Kindle coming to Windows Mobile
So claims the tea-leave readers at Businessweek, who are looking at Amazon’s Kindle strategy and clues from their job postings.
Windows Mobile users have been missing out on many services which Amazon has provided to other smartphone OS’s, such as the Amazon MP3 store on Android or the Kindle app for the iPhone.
Amazon has however been expanding its team of mobile engineers and also gaining outside help from acquisitions. The goals may be to sell new programs that can run on Amazon’s Kindle e-book reader, make Amazon’s digital titles available for more devices, and ring up revenue from sales of mobile applications, say several software executives and analysts.
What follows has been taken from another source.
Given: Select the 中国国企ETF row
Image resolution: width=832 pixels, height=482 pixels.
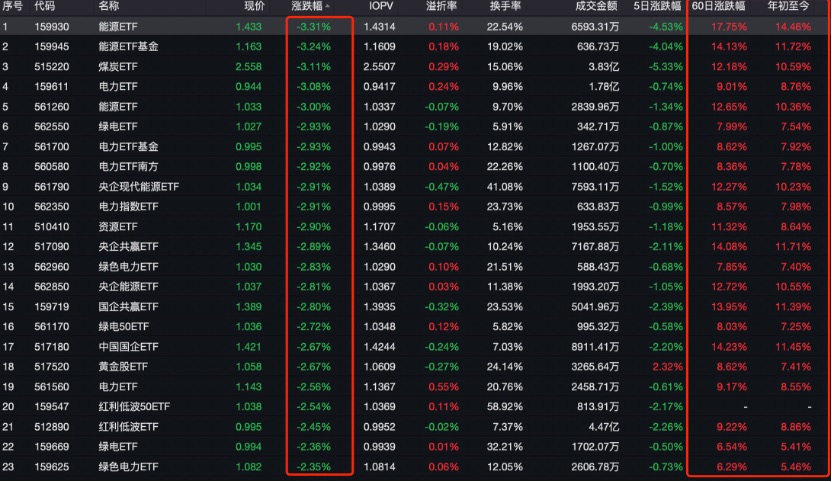Looking at the screenshot, I should pos(416,347).
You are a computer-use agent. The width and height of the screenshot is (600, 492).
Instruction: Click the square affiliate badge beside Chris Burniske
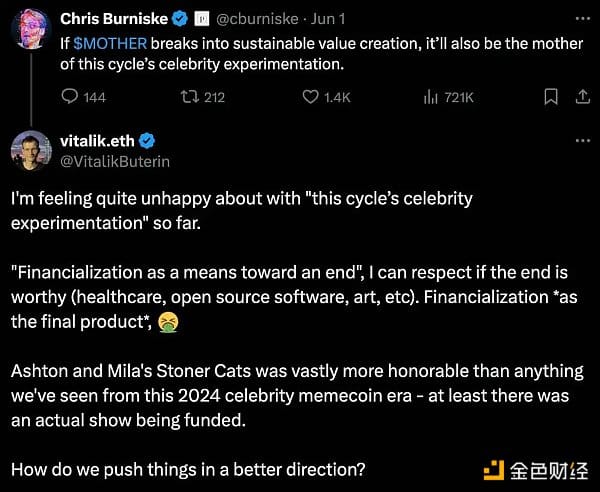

An executive at one mobile-phone software vendor also says Amazon may be considering making its Kindle mobile bookstore available for a greater range of handheld computers. In March the store became accessible via an iPhone app.
Amazon lists 17 open mobile-related positions on its Web site, including for software engineers, a senior product manager for mobile payments, and a director of mobile applications. One job ad says Amazon expects its hire to "develop partnerships with mobile companies." Another posting seeks applicants who can write programs for Microsoft’s (MSFT) Windows Mobile operating system.
Amazon declined to comment on its mobile-software ambitions. "We don’t discuss future plans or developments," spokeswoman Cinthia Portugal says in an e-mail to Businessweek.
Read more at Businessweek here.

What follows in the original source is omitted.